YOUR INSTRUCTIONS
Tally the lines of the records below that include the word "accomplish", and write down only that tally.

· · · · · · ·

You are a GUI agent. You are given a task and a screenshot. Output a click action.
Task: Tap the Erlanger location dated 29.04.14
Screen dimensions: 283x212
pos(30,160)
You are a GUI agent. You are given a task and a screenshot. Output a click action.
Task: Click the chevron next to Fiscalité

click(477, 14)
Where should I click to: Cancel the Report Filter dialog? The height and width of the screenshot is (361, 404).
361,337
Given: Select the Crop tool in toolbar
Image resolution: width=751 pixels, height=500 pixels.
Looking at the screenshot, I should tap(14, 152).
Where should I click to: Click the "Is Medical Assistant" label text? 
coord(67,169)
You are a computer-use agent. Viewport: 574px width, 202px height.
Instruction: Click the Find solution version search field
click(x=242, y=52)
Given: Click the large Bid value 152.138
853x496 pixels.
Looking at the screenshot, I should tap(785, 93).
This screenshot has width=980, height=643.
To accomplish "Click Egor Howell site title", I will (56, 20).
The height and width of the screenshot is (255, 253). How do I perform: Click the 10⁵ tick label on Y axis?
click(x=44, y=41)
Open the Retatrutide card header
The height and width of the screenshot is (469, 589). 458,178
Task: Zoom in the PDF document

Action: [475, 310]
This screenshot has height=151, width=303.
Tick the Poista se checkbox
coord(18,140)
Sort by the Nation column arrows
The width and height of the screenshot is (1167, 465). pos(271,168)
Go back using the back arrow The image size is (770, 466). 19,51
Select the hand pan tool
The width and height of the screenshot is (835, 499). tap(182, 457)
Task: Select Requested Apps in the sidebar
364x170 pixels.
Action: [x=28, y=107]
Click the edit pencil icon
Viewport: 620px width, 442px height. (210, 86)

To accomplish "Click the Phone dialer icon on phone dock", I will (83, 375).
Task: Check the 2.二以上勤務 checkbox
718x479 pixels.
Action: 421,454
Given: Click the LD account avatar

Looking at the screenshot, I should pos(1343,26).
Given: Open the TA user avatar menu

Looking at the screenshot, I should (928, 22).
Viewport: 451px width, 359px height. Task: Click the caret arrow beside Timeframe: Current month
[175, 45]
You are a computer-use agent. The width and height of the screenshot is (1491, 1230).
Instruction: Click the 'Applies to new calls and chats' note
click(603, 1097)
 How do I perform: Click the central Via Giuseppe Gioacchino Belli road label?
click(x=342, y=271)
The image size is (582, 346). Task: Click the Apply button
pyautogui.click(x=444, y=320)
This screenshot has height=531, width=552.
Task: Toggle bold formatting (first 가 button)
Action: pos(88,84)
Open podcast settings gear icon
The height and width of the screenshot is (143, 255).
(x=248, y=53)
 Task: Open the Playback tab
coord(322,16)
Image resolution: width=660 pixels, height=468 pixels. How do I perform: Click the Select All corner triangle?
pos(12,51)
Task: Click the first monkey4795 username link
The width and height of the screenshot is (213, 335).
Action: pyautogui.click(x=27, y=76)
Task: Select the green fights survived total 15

· · · · · · ·

ANSWER TO THIS TASK
2